- [Objectives]
A: Translate the sentence "Sumanta Banerjee castigates the CPI-M." from the commentary on Sumanta Banerjee's open letter into Spanish.
B: In the commentary on Sumanta Banerjee's open letter, write out the stretch from "ONE feels sad" through "only real choice?" word for word.

- [Quoted passage]
((

On Sumanta Banerjee’s Open Letter

Friday 17 September 2010, by Dipanjan Rai Chaudhuri


Sumanta Banerjee is shocked at actions by intellectuals of West Bengal which might help the TMC electorally. He thinks a TMC victory will be a disaster for the people of West Bengal, and points to the bad performance of TMC-led panchayats, Mamata Banerjee’s Congress (and Youth Congress) antecedents, including support of the Emergency and closeness to Siddhartha Ray, her political mistakes, her controversial acts of commission and omission as the Railway Minister.

Sumanta Banerjee castigates the CPI-M. He urges the intellectuals to participate in elections on a ‘sadbhavana’ platform and create a third space. Does he really believe that such a platform will impress the people who know that all electoral parties talk morality before the elections? He underestimates the height of popular hatred of the people against the CPI-M. All transgre-ssions of the TMC and its leader will be forgiven and forgotten for the time being, because, the people want to see the end of CPI-M rule (they waited forgivingly 32 years for the CPI-M to change). And, so, in fact, such a platform won’t be popular because the people will see at once that insofar it will have any effect, it will split the anti-CPI-M votes and help the CPI-M. (Such a platform is the need of the day in urban and suburban West Bengal, not to indulge in electoral farce, but to start a movement to mobilise and unite the people against corruption, neo-liberal monopolistic aggression, state terror, and fascist interference, as suggested by Sumanta Banerjee in an earlier intervention. One cannot but agree with Sumanta Banerjee that intellectuals should concentrate on building such a platform. But this should be in preparation for a Nav Nirman-or Sampurna Kranti-like movement and not for fighting elections.)

ONE feels sad that a perceptive and experienced political activist and author like Sumanta Banerjee does not see that a third electoral platform is a non-starter at this point, Is he suggesting this measure as a debating ploy? The only party which can dislodge the CPI-M is the TMC, and to rule out the TMC as the alternative is to accept the continuation of CPI-M rule. Sumanta Banerjee has asked the intellectuals many questions. Only one question for him—Do you prefer the CPI-M to win the next Vidhan Sabha elections or the TMC, if this is the only real choice?

))

- [Records supplied]

((

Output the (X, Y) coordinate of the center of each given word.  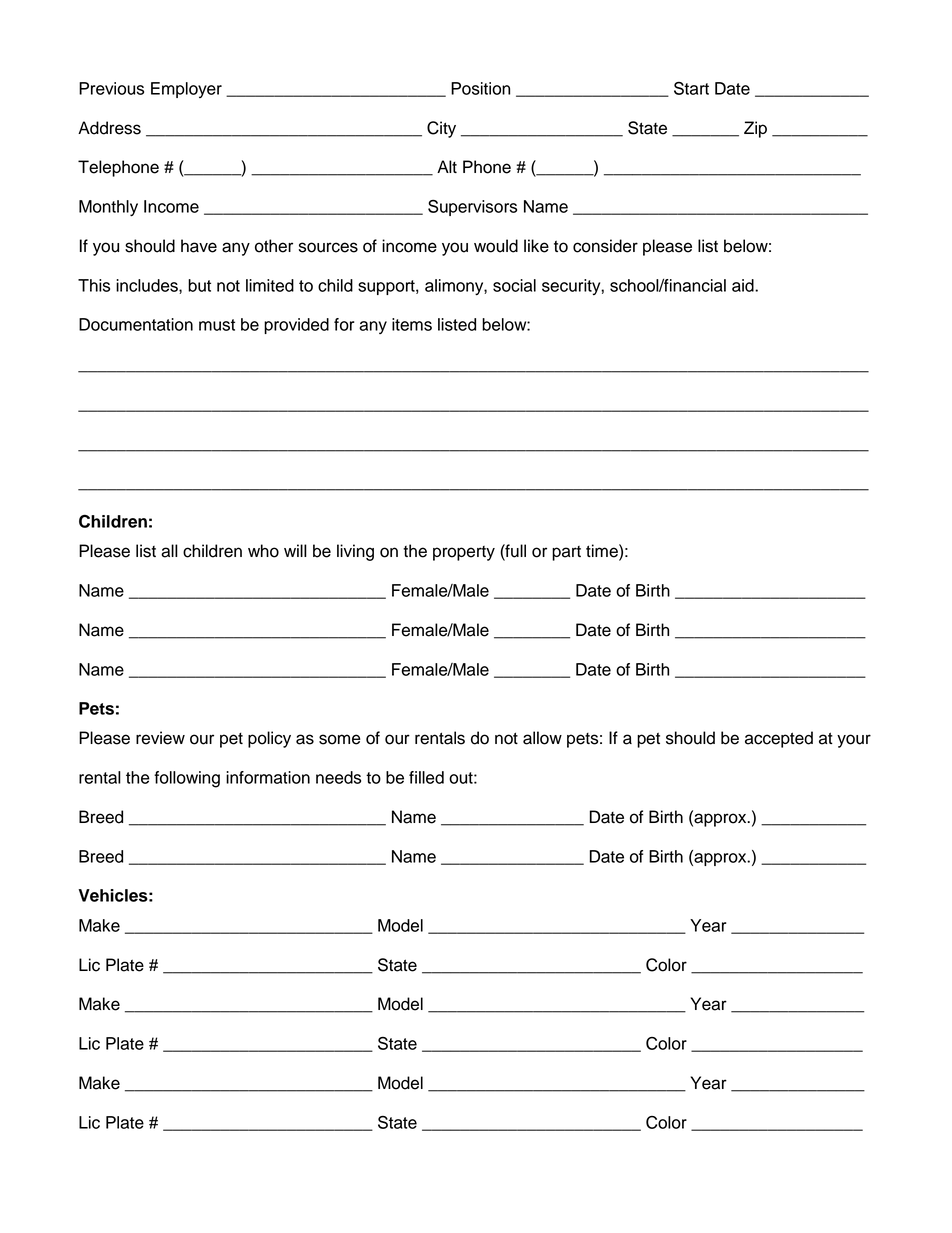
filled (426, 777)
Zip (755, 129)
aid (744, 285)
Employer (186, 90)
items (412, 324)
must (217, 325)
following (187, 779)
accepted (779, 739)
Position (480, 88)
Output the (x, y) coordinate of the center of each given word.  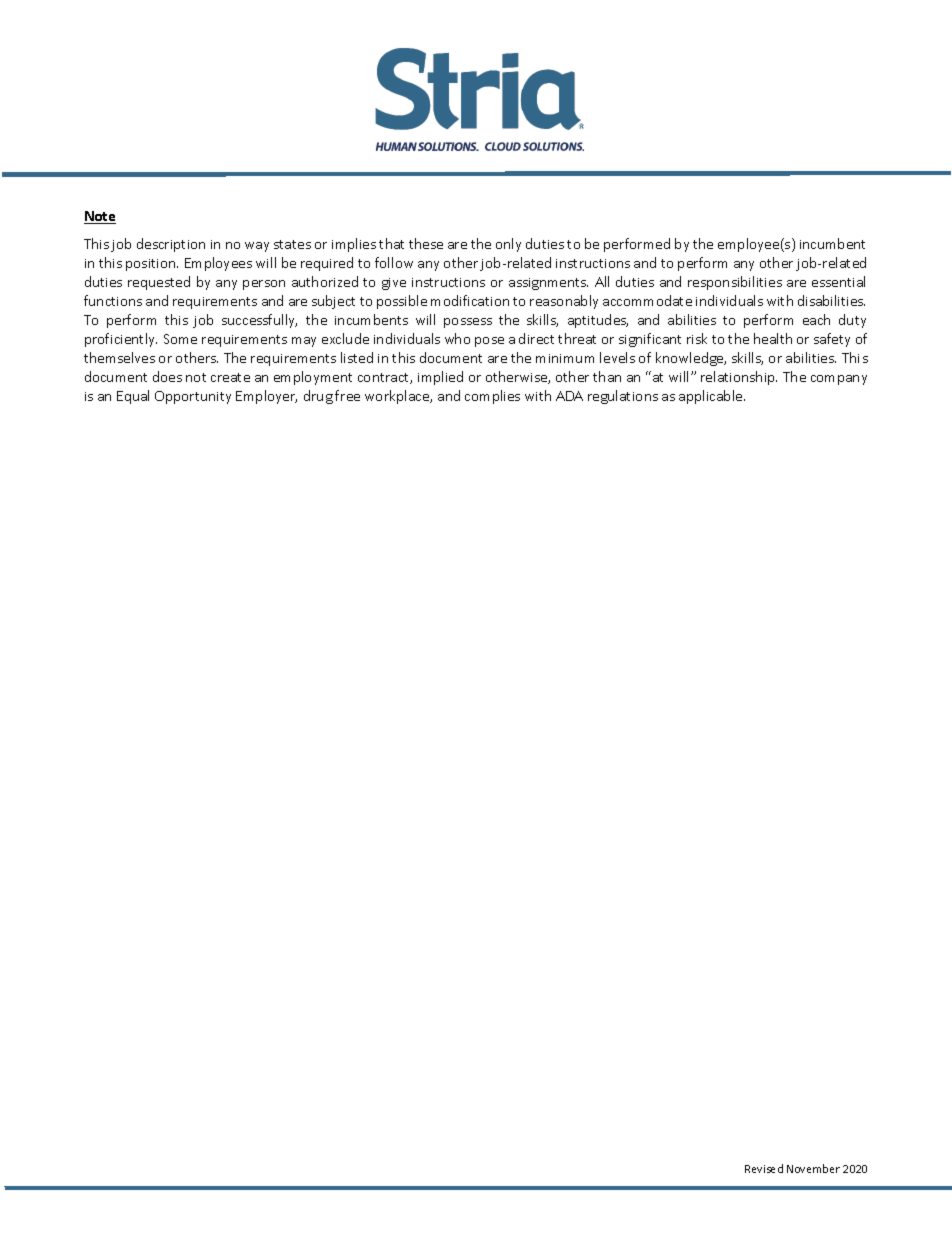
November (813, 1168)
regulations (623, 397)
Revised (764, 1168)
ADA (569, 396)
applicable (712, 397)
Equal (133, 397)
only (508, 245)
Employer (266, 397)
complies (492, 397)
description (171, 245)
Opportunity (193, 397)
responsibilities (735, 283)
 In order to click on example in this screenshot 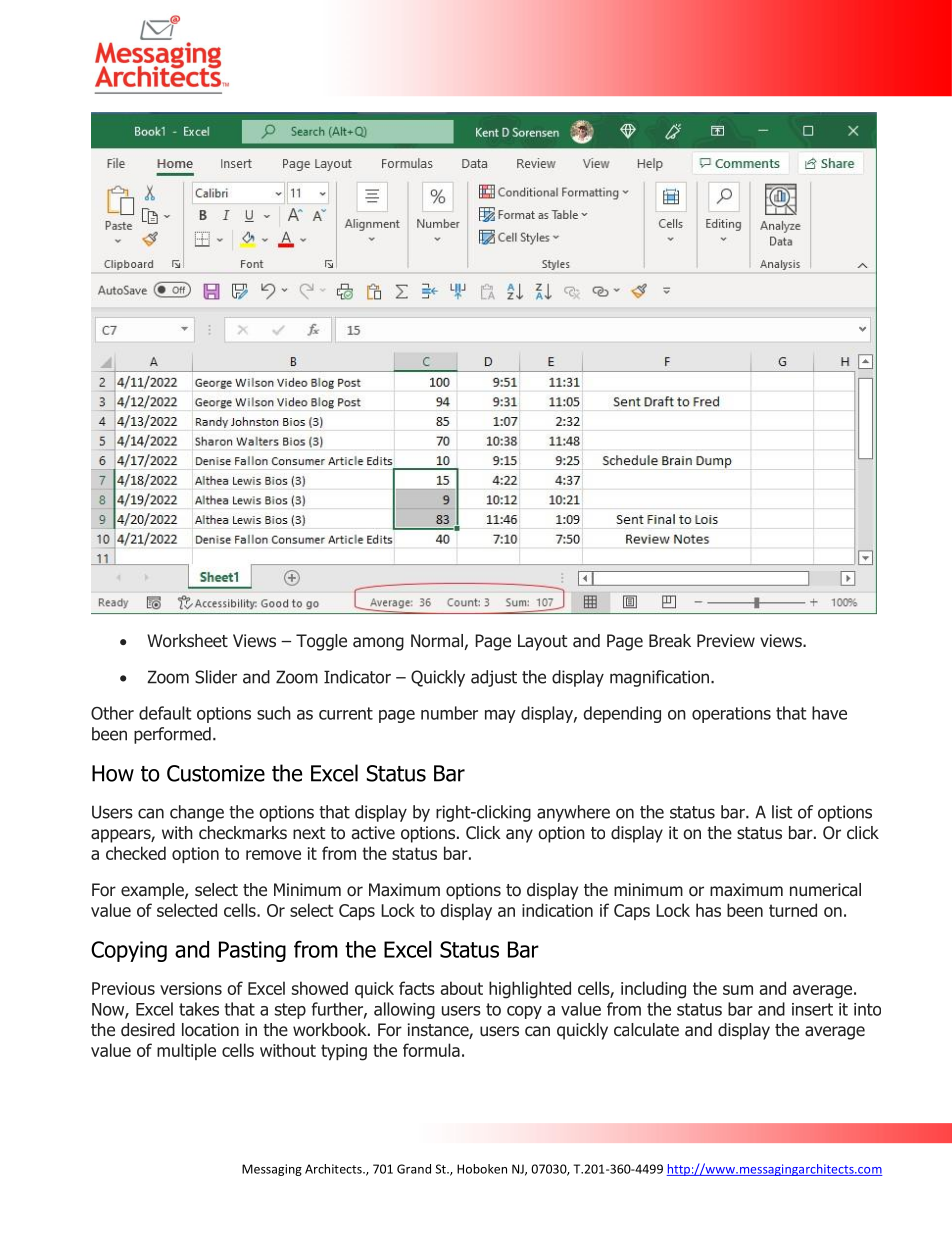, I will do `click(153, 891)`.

))

- [Task-by-task answers]
A: Sumanta Banerjee critica duramente al CPI-M.

B:
ONE feels sad that a perceptive and experienced political activist and author like Sumanta Banerjee does not see that a third electoral platform is a non-starter at this point, Is he suggesting this measure as a debating ploy? The only party which can dislodge the CPI-M is the TMC, and to rule out the TMC as the alternative is to accept the continuation of CPI-M rule. Sumanta Banerjee has asked the intellectuals many questions. Only one question for him—Do you prefer the CPI-M to win the next Vidhan Sabha elections or the TMC, if this is the only real choice?